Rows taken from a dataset
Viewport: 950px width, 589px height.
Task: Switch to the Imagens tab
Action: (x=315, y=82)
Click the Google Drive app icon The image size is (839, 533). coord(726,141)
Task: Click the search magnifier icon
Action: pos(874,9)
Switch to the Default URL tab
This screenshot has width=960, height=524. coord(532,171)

* * *

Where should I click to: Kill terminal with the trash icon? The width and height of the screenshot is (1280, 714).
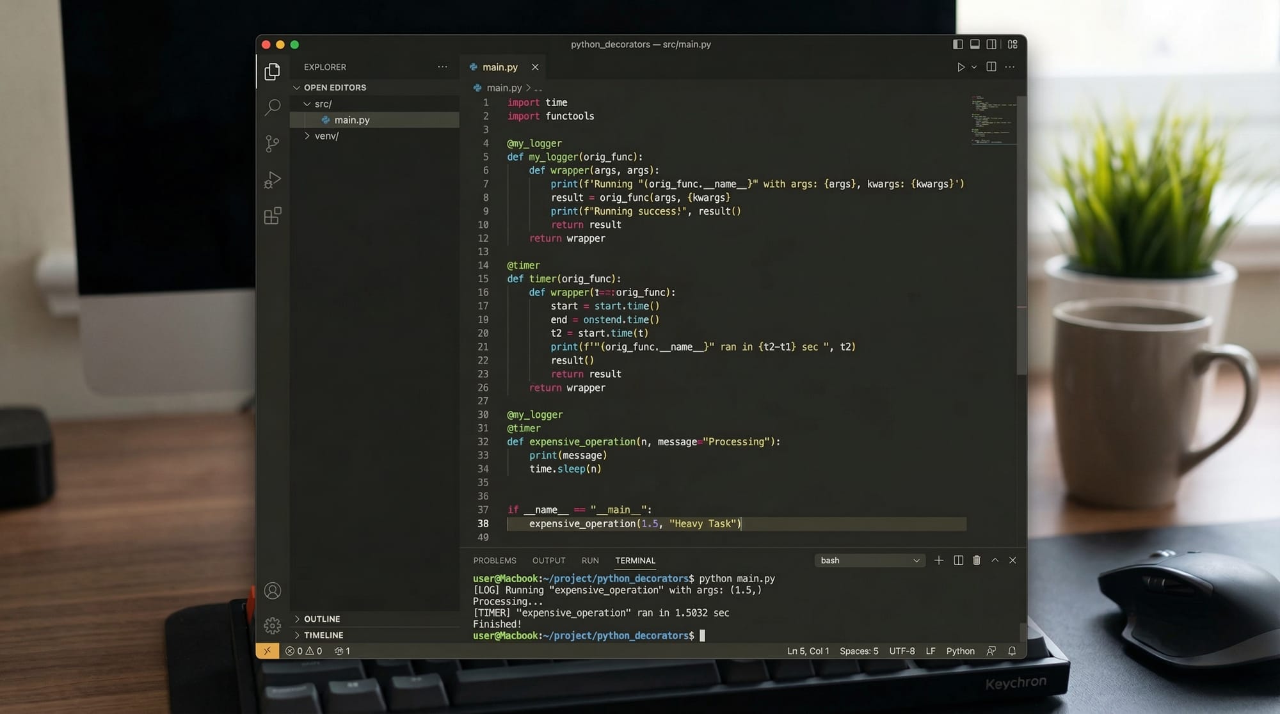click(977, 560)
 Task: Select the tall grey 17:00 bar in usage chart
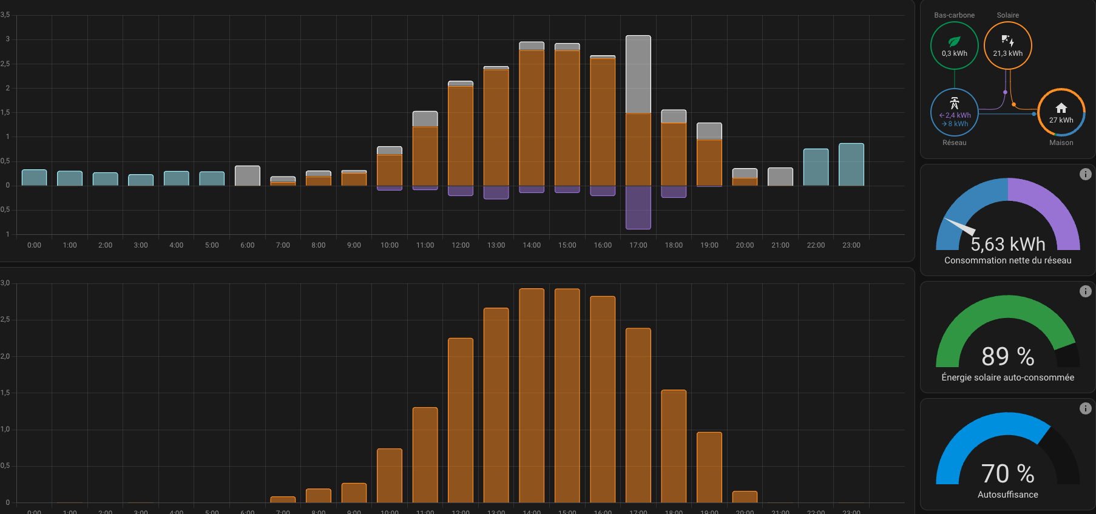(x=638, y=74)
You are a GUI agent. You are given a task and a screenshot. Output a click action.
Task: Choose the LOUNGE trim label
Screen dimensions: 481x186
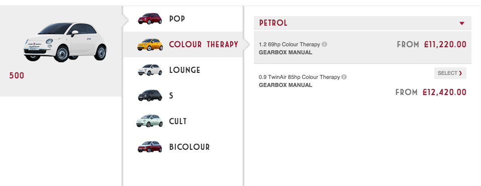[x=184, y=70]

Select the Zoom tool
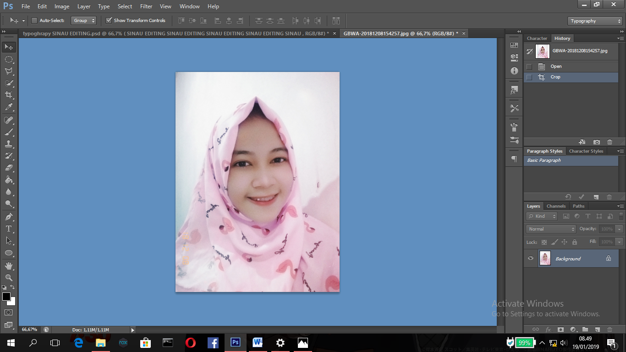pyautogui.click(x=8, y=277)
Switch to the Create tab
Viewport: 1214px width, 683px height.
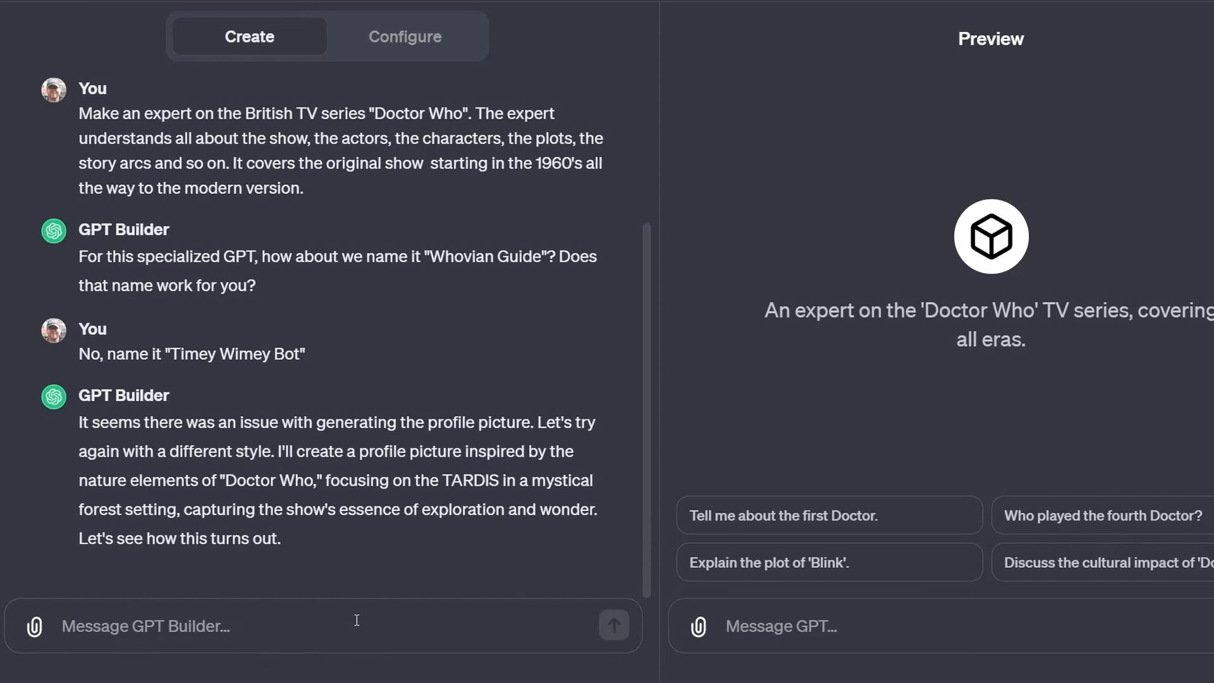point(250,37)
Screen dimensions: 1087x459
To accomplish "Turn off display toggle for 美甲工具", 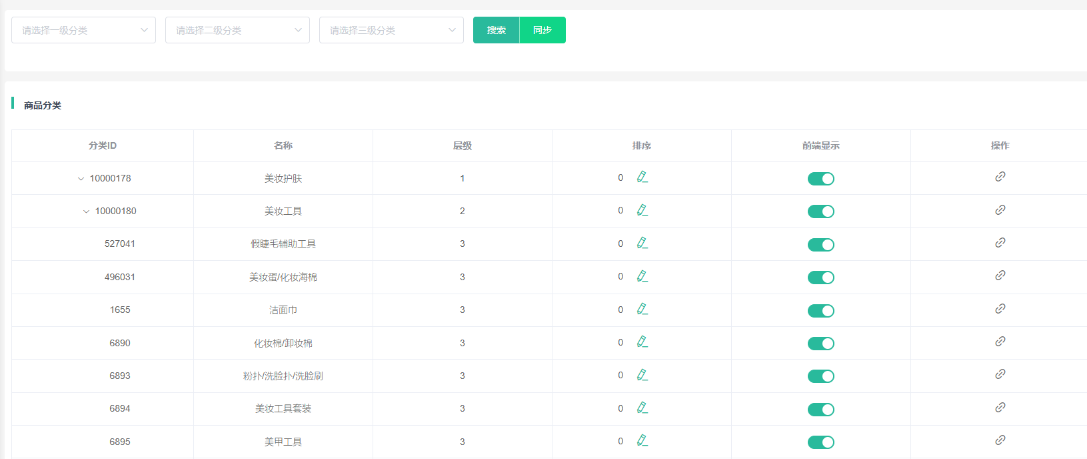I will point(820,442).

• **Problem to work on**
Arrange the portion of the material that opens with the line containing "Viewport: 950px width, 589px height." and closes with the line containing "This screenshot has" as a numbered list, omitting any blank lines.

• **Exercise answer**
1. Viewport: 950px width, 589px height.
2. Task: Switch to the Imagens tab
3. Action: (x=315, y=82)
4. Click the Google Drive app icon The image size is (839, 533). coord(726,141)
5. Task: Click the search magnifier icon
6. Action: pos(874,9)
7. Switch to the Default URL tab
8. This screenshot has width=960, height=524. coord(532,171)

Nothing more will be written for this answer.